REPUBLIKA.CO.ID, JAKARTA -- Dewan Pengawas Komisi Pemberantasan Korupsi (Dewas KPK) mengatakan, Ketua KPK Firli Bahuri telah menimbulkan tanggapan negatif dari berbagai kalangan masyarakat melalui pemberitaan di media massa. Hal tersebut berkenaan dengan penggunaan helikopter yang dinilai telah melanggar kode etik pimpinan KPK.
Anggota Dewas KPK Albertina Ho mengatakan, hal tersebut berpotensi menurunkan kepercayaan publik terhadap Firli dalam kedudukannya sebagai Ketua KPK. "Dan setidak-tidaknya berpengaruh terhadap pimpinan KPK secara keseluruhan," kata Albertina saat membacakan putusan sidang, Kamis (24/9).

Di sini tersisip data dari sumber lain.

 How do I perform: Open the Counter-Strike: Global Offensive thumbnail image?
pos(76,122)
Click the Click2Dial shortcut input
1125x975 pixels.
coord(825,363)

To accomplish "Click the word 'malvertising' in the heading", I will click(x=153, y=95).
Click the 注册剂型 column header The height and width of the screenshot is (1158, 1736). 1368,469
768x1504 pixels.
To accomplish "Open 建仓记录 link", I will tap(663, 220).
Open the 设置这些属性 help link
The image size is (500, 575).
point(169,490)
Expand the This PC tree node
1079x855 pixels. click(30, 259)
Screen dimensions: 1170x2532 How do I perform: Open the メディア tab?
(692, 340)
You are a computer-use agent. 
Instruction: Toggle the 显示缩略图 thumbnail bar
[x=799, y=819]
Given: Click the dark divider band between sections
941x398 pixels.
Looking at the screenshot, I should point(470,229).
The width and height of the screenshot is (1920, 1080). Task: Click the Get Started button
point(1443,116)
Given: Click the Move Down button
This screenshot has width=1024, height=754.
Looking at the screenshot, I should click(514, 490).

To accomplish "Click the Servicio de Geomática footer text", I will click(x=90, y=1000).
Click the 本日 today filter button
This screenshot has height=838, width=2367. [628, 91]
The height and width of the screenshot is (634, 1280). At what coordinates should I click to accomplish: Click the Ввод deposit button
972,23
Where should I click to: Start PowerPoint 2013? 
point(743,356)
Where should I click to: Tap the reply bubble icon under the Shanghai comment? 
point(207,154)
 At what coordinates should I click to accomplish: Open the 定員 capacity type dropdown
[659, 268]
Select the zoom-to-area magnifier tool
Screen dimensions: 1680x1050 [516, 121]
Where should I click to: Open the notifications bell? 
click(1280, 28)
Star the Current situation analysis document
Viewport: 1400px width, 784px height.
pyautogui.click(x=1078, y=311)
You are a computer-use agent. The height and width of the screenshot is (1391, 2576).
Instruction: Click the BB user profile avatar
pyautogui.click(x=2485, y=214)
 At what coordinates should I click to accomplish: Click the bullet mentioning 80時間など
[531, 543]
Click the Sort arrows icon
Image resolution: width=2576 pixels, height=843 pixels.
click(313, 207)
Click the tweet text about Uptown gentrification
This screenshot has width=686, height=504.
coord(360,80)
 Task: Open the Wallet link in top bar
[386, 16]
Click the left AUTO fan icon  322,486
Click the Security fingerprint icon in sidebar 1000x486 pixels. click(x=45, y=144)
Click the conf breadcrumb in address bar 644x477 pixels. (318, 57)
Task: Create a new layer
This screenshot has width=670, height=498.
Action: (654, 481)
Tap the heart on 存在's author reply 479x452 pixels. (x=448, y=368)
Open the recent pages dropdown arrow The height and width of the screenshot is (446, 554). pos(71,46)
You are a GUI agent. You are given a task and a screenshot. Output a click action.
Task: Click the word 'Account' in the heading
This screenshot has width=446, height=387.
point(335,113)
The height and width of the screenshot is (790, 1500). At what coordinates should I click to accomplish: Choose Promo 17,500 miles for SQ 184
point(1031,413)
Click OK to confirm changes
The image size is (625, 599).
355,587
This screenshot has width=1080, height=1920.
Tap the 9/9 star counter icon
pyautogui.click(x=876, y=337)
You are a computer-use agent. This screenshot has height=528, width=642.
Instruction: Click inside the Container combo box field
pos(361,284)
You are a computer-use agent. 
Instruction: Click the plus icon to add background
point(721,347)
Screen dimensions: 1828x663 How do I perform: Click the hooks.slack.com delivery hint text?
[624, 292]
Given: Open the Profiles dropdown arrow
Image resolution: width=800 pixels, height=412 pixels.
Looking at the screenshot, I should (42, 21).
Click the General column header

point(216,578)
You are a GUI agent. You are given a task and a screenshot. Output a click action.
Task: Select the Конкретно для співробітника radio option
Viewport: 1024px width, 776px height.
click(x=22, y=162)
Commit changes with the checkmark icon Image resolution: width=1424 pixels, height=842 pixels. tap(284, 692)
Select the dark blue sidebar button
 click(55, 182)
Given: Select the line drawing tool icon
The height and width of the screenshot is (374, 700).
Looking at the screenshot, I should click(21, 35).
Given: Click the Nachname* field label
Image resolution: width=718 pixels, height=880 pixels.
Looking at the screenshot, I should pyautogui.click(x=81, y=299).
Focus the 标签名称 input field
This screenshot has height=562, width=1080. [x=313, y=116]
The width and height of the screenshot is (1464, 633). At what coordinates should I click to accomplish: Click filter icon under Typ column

Meski demikian, dewas KPK memberikan hukuman ringan berupa teguran tertulis II atas pelanggaran kode etik yang dilakukan Firli tersebut. Albertina mengatakan, sanksi diberikan dengan melihat dampak dan akibatnya kepada KPK.
Albertina mengatakan, hukuman ringan diberikan kalau dampaknya hanya di lingkungannya saja. Lanjutnya, kalau perbuatan tersebut berdampak ke institusi atau lembaga itu akan diberikan hukuman sedang.
"Kemudian kalau dampaknya itu kepada pemerintah atau negara itu tentu saja akan dijatuhkan berat," ujarnya.
Dia mengatakan, Firli harus lebih berhati-hati dalam berperilaku ke depan. Dia melanjutkan, hukuman dengan tingkatan serupa tidak akan bisa diberikan untuk kali kedua bila yang bersangkutan kembali melanggar kode etik.
"Maka ke depan tidak bisa lagi jika melanggar dijatuhi hukuman yang sama tapi harus yang lebih berat lagi, harus di atasnya," katanya.
Albertino menekankan bahwa sidang terkait pelanggaran kode etik Firli Bahuri sudah selesai. Dia mengatakan, kalau ada permasalahan yang lain maka perkara tersebut tidak tersangkut dengan permasalahan yang sudah selesai.
Hal tersebut berkaitan pernyataan MAKI atas dugaan gratifikasi melalui potongan harga kepada yang memberi sewa yang tengah menjadi pasien KPK. Menuruntya, dewas seharusnya bisa mendalami peristiwa tersebut karena ada dugaan konflik kepentingan.